Typing this... I think I see a flaw in the last book I wrote in this regard... but hopefully not too big of one.
I don't like it when everything is wrapped up neatly in the end. That feels so forced. (Like magically, there are no single people left in the world)
I DO love a solid commitment between the hero and heroine (at least for a romance).
That doesn't mean everyone else has to be happy though.
I am so tired I am going to barely make sense right now. But I think it's all about that romance and the resolution of the inner conflict for that hero. Think about all the books in series that we love - going back to Elizabeth Lowell -- okay that I love -- the book's are not so much what will be resolved, though we know something will and it will be great -- it's about the next hero and his book. For example - we are all drooling about Rehvenge's book, not because of the ongoing world situation - but because he had ridiculous sex with a woman in scorpian venom. We're fired up about him. Everyone else in the book can be crying at the end but we need that hero - totally hyped up from previous books - to be hap hap happy. Utterly resolved - do that and your book ends just fine.

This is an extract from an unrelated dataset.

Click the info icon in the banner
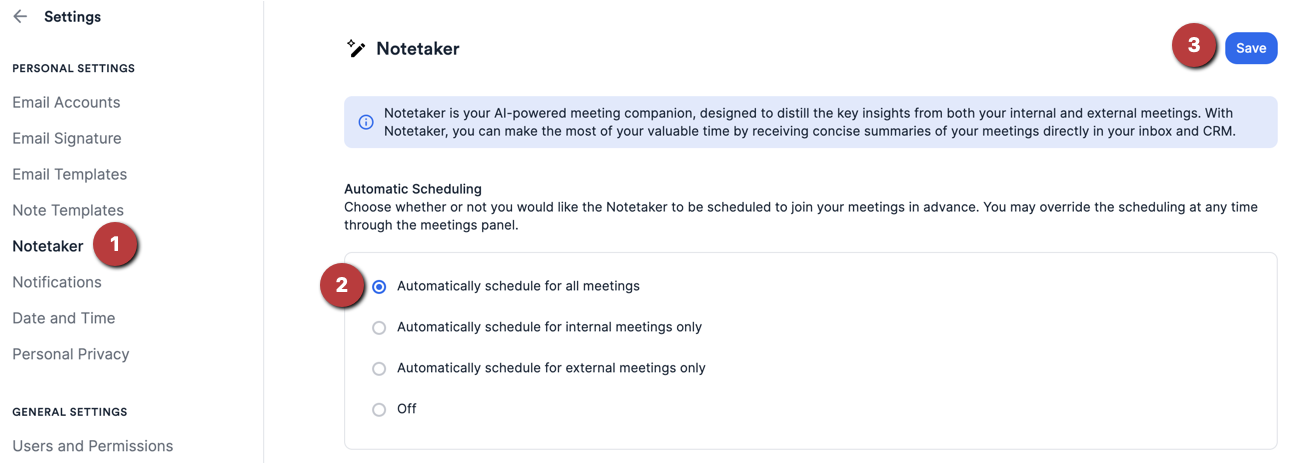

Tired or not... I think you've got it right re the romance plot, Molly. The internal crap for the main characters better be resolved by the end, if the book has romance on the spine.
And I think re the suspense plot or other overarching story line... as long as some bad guy met justice by the end, or got foiled, or some piece of the overall story got solved, I think readers can still be happy even though "the big overarching problem/mystery" is still out there.
I remember hearing a talk about some series of books that readers hated because it was a serial killer story... and the serial killer didn't get killed at the end of book one. He was still out there and free, (even though heroine was out of immediate danger) so readers felt unsatisfied and ripped off (because hero's external goal was capture serial killer, and he didn't) Wish I could remember the books they were talking about... It might have been Jennifer Crusie... or even Donald Maass giving the talk... but they were talking about someone else's books...
Still, not all readers are the same... What makes one person excited about the next book, might make another upset and feeling left hanging. Fine line.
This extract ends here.